However, the ratio of women to men in the health system is still low, and many participants felt that all the authorities should enhance women’s capacities and skills, as they are able to contribute to strengthened immunization services in the community. A key informant noted, “In our Health Zone, there is no female managing the CODESA [Comité de Développement de l’Aire de Santé /Health Area Development Committee]. All the twenty-eight are men. So, we’ve made a plea to our partners to help us revitalize the CODESAs, to see where there are shortcomings so that we can get back on track with competent women”. (Gender intervention respondent).

How does gender affect health workers’ use of mapping and georeferenced data?

Most respondents acknowledged that this focus on gender has enabled them to put into practice this new strategy involving women and men in microplanning, awareness-raising, and mobilizing mothers for immunization. They also noted that complementarity between women and men is essential to reach zero-dose children and children lost to follow-up or incompletely vaccinated children in the community.

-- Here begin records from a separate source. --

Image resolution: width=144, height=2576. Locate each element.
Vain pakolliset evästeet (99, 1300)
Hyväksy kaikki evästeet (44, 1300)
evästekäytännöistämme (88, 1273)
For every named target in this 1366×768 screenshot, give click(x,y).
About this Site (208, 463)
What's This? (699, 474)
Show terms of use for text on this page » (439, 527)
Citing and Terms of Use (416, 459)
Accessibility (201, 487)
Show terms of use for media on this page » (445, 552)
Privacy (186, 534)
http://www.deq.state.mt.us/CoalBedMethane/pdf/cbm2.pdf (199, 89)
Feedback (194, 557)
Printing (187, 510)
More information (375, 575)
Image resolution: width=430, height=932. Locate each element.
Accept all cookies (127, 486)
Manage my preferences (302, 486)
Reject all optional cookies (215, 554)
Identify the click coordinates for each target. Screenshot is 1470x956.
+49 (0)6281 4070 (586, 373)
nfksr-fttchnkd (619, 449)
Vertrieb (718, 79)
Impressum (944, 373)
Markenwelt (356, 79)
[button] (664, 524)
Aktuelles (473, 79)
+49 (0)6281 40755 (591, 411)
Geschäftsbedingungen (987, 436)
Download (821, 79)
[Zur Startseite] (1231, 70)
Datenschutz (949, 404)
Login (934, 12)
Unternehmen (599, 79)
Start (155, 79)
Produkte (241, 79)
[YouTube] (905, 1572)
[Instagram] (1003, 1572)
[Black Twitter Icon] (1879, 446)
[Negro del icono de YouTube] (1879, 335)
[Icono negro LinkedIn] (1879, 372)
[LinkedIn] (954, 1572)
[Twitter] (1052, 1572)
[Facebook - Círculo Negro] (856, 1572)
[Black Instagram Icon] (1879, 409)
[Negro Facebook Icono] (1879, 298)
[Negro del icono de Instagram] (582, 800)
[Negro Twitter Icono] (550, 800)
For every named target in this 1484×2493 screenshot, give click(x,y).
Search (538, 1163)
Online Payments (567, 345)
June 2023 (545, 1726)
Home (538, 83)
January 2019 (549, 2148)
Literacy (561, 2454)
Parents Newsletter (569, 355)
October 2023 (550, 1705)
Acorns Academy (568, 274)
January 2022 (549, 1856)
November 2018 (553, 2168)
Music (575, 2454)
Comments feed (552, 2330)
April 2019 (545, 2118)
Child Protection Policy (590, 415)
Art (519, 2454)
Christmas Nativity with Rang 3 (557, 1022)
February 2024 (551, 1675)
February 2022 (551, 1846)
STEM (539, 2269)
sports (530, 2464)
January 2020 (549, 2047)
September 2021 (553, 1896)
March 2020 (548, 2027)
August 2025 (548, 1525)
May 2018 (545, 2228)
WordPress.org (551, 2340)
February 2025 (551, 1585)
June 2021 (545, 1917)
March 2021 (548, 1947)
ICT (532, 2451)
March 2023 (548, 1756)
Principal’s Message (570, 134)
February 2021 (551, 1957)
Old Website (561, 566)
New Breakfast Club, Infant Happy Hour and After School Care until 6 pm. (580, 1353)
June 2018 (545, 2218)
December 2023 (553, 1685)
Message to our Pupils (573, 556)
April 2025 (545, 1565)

For the gender distribution in training on the production of spatial maps and estimates of vaccination target populations, interviews revealed that in each Health Zone, there were a total of twenty (20) people, fifteen (15) women, and five (5) men. It was clear that all the women had carried out the process of capturing data with geospatial tools, so that they could have the matrix to demonstrate to the other members of their community.

However, respondents noted that service delivery is impacted by deep-rooted social and cultural norms concerning the roles and responsibilities of men and women, constituting challenges, obstacles or barriers to immunization which can affect both caregivers and health workers, and negatively influence the provision, demand and use of immunization services.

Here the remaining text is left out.